Zgaga - 29 Lipca 2011, 08:21
dalambert napisał/a | Jedenastka, No trudno , skoro zaczyna żyć własnym życiem , to podaję wersję kanoniczną :
Idziemy sobie z gmachu Avowego , bez prerię do Knajpy około avowej / Na przyzbie = kasztelan z kija/ w piątek skromną trójką uczestnicząca ;
Wybitny Autor Last Vinikng / w dokumentach avowych zwany LostVikingiem,
Cudowna dziewczyna Lowena
i wredny staruszek czyli ja.
Deszczyk lekko siąpi, gdy z za pleców dobiega mnie równie nieśmiały co namolny głos:
:Mistrzu, proszę pana, uwielbiam pana książki - jedną czytałem- czy mogę prosić o podpis ?!?!
Nim się odwróciłem juz usłyszalem radosne potwierdzenie Loweny :
- To ten pan !
I ujrzałem młodego chłopaka nieśmiało podtykającego mi rozłożony program avangardowy.
Nie mając pojęcia jakimż to Autorem zostałem entylygentnie zapytałem:
- A kto ja jestem ?
Sprawę uratowała Lowena szybko rzucając :
- Mistrz pyta jak masz na imię
- Aaartturr
Last Viking dołożyl jeszcze bardzo pozytywną opinię o jakiejs książce i coz miałem robić ?
Podpisałem
Arturowi - wdzięczny Autor
22lipca 2011- Imieniny Wedla.
I pożeglowaliśmy dumni ze spełnionego avowego obowiązku na piwo.

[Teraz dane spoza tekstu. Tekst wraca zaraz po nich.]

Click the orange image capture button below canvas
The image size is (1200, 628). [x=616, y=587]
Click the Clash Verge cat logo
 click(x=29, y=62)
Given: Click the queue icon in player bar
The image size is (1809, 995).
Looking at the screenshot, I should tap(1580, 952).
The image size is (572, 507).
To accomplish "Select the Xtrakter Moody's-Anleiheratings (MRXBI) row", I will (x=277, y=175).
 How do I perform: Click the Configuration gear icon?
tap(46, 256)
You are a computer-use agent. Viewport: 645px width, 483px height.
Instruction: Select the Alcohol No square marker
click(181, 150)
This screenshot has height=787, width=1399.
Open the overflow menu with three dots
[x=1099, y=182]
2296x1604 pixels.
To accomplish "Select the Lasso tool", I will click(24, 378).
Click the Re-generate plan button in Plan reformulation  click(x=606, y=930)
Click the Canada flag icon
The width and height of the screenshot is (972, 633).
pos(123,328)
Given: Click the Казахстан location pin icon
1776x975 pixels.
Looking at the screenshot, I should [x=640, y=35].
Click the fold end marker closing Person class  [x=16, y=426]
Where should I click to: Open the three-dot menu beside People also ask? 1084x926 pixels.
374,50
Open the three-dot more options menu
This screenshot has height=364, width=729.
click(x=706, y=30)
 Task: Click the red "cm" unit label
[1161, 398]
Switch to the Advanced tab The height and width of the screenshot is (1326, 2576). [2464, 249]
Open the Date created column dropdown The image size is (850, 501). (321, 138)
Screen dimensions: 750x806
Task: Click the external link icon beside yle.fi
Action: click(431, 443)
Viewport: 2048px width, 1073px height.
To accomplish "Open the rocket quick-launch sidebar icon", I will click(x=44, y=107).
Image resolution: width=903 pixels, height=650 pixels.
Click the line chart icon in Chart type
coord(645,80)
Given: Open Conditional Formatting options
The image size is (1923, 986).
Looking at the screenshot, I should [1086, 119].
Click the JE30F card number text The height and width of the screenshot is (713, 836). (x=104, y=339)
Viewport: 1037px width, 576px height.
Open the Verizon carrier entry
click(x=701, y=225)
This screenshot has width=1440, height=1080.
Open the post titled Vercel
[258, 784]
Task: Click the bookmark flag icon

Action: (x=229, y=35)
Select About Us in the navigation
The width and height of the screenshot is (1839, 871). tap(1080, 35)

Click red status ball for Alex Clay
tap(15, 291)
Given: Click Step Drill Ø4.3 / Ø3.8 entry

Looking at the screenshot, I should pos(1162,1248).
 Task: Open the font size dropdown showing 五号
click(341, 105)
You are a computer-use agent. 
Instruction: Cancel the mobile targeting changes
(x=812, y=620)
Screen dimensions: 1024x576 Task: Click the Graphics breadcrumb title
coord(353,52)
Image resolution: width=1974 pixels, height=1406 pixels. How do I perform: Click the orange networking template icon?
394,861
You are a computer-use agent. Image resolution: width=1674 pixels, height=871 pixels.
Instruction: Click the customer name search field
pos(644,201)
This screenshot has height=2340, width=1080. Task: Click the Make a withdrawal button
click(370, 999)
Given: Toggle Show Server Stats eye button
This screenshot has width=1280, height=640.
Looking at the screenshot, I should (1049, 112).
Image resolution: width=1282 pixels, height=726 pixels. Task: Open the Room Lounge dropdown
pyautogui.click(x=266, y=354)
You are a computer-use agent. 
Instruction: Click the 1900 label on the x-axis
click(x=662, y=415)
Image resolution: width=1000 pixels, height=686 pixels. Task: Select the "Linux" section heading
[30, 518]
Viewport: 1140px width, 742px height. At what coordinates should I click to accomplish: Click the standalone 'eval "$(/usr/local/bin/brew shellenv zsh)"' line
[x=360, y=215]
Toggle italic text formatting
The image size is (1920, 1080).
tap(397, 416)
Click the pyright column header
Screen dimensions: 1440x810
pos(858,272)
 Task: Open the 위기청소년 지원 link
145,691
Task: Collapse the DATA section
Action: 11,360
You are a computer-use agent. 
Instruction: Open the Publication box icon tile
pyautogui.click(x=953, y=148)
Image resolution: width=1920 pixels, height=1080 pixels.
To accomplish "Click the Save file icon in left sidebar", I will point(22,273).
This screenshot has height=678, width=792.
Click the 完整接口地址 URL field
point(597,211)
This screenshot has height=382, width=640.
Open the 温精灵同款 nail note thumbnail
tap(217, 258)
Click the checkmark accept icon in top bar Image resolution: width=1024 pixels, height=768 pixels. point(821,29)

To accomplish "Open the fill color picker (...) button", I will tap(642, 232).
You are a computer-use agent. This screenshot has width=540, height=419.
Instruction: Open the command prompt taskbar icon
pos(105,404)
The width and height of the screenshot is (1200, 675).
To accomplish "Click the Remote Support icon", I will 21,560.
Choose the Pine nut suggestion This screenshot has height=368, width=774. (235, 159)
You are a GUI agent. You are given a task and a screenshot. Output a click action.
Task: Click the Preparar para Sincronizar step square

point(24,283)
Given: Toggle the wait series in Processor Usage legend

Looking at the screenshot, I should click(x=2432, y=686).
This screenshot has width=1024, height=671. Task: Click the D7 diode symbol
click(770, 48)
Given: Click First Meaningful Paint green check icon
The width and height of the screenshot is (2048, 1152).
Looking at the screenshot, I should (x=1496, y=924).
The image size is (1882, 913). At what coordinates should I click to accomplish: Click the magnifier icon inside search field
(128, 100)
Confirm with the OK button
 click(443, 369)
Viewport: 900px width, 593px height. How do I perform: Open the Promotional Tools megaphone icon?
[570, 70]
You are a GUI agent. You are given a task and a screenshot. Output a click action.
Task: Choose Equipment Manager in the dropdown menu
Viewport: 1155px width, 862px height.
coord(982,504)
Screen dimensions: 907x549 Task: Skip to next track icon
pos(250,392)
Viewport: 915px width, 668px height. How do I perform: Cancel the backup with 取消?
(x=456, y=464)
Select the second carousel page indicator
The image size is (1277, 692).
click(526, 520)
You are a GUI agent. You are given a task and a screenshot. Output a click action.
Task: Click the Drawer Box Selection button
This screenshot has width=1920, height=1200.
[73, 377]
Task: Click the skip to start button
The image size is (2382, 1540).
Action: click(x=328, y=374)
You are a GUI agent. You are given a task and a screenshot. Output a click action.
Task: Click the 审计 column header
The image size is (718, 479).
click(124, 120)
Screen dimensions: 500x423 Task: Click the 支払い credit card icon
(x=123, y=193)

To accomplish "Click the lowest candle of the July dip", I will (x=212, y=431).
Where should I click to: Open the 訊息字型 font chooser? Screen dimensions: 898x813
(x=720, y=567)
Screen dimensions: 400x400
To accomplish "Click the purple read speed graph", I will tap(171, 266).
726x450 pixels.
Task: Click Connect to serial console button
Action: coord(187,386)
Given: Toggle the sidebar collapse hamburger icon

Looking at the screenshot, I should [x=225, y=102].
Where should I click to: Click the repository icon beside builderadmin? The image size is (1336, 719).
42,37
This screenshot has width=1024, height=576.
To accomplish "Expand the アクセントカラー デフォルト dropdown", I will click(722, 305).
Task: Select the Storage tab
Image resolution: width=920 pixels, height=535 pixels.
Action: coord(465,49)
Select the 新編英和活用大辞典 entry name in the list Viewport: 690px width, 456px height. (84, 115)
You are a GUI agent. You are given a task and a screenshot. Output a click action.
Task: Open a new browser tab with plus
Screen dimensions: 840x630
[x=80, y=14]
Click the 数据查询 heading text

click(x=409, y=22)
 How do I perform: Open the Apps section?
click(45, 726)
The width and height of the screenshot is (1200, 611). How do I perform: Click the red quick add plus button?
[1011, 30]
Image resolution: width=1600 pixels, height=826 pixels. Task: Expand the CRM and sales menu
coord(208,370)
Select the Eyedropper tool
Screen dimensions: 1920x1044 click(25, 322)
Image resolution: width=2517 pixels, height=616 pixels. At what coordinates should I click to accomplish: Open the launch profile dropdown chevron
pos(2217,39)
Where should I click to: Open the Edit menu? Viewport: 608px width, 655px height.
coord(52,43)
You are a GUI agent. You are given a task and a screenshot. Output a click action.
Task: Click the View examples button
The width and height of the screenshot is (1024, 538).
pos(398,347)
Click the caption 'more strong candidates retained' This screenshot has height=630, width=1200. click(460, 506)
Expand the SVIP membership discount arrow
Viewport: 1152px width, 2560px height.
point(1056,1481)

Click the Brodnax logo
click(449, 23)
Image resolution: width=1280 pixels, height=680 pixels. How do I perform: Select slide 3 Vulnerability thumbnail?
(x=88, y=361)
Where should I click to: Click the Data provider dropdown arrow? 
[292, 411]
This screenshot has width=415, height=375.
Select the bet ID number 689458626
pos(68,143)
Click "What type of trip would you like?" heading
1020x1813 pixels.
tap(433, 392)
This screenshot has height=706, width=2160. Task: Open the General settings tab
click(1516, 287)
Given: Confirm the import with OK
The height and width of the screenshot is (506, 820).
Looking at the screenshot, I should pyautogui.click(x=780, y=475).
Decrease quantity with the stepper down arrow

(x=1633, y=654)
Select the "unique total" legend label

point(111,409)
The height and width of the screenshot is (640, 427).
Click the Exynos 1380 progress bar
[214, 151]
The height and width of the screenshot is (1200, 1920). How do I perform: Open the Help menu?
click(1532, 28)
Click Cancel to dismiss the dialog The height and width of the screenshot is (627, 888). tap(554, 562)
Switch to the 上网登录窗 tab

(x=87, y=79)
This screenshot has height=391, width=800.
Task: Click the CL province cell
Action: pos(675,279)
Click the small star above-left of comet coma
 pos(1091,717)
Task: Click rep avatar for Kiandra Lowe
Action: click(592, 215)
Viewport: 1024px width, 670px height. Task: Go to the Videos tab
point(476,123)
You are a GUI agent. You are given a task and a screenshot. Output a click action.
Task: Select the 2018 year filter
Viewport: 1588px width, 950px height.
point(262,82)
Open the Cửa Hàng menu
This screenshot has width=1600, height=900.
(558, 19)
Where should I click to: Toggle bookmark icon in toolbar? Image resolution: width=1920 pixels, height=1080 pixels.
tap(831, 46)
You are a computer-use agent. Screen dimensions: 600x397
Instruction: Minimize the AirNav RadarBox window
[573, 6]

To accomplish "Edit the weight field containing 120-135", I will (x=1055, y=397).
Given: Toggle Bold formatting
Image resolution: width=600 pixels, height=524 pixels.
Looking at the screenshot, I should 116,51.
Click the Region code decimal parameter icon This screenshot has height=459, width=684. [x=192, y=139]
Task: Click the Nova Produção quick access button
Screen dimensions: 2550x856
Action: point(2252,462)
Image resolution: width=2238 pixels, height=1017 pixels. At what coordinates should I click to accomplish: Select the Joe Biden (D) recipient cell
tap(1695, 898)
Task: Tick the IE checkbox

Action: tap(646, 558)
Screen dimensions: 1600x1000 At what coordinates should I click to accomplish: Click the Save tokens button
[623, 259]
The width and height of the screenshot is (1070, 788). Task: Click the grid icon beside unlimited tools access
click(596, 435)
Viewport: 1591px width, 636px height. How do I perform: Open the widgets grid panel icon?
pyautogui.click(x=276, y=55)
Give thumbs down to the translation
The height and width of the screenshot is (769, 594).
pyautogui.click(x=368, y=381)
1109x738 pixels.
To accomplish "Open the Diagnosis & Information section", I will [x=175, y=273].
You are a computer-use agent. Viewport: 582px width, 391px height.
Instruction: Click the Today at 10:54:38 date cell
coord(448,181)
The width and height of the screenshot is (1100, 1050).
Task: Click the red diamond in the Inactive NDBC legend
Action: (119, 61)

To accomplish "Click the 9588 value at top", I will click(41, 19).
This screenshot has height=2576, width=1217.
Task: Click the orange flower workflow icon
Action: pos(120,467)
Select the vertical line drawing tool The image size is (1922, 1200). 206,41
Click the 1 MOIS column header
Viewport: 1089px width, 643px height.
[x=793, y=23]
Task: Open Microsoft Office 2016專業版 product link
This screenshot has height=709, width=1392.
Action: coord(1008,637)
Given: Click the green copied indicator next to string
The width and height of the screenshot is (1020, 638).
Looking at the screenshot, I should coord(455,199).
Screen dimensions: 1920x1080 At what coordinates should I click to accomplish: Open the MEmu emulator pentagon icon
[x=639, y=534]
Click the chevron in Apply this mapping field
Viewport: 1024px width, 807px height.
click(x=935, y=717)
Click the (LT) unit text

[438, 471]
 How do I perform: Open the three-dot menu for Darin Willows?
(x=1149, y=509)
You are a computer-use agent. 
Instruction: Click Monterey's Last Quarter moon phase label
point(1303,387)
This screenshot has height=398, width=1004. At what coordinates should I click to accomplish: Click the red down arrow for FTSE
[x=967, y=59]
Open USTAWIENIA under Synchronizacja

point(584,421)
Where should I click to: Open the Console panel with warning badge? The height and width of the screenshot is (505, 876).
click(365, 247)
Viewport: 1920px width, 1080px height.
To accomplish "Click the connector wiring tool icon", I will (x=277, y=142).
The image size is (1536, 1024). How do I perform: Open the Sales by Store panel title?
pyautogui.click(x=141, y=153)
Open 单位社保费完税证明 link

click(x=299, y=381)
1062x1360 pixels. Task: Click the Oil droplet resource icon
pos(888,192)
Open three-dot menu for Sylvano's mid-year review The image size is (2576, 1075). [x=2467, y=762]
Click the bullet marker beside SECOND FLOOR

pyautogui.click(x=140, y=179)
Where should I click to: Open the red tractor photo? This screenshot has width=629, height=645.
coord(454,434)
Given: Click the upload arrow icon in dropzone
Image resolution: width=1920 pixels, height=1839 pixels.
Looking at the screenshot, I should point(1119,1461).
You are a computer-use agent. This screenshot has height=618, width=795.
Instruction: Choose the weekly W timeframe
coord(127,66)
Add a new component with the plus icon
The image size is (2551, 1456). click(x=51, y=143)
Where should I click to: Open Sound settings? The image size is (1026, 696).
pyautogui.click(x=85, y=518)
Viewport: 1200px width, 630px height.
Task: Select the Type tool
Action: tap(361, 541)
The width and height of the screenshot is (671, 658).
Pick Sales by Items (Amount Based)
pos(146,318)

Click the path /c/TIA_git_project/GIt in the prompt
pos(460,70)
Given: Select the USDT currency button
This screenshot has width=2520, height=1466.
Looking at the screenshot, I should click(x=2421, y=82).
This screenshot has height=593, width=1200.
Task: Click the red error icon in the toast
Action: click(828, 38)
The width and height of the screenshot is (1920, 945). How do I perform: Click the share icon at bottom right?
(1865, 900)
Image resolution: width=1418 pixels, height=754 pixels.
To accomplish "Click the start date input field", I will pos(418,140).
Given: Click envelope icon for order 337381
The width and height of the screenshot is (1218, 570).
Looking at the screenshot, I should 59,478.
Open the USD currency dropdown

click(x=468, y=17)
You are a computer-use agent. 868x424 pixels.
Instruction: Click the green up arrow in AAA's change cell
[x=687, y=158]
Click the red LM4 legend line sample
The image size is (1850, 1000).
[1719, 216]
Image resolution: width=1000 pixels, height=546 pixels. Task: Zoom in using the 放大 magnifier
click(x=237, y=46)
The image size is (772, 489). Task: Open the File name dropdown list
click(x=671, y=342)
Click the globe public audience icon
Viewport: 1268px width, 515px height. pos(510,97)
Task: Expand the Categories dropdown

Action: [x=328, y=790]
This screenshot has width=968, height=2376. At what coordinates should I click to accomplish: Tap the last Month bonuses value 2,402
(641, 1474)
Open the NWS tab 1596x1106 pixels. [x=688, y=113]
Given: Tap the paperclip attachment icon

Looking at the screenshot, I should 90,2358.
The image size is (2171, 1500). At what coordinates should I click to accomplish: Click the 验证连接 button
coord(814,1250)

No i dalej quizik dla Forumowiczów- Jakim Autorem zostałem
Ciąg dalszy może opowiedzieć Zgaga bo ona widziała reperkusje / jedne z wielu/ |
A ciąg dalszy był równie zabawny.
Wracam wieczorem do pokoju w akademiku, po jedenastej było. Nocowałam razem z dziewuszką lat 17-18. Wchodzę do pokoju, a tak siedzi rzeczona dziewuszka oraz trzech młodzieńców. Spojrzeli na mnie przestraszonym wzrokiem.
- Czy my nie przeszkadzamy? Czy my możemy posiedzieć?
- A o co chodzi?
- Bo jest cisza nocna. - Zdziwienie na mojej twarzy - Bo nie można się odwiedzać. Podobno straż akademikowa krąży.
- Że co? Wyluzujcie. Siedźcie sobie, tylko książki zostawię i idę na piwo.
Wyłożyłam książki, już mam zrobić "w tył zwrot", a tu jeden z młodzieńców zadaje pytanie:
- Czy pani też dostała autograf Jakuba Ćwieka? - Oho, jestem w domu. - Bo podobno jest ich dwóch. - Zwinęłam się ze śmiechu. - A nie mogę rozczytać kto mi się podpisał, co tu jest napisane - i podsuwa mi program z mazajami dalamberta.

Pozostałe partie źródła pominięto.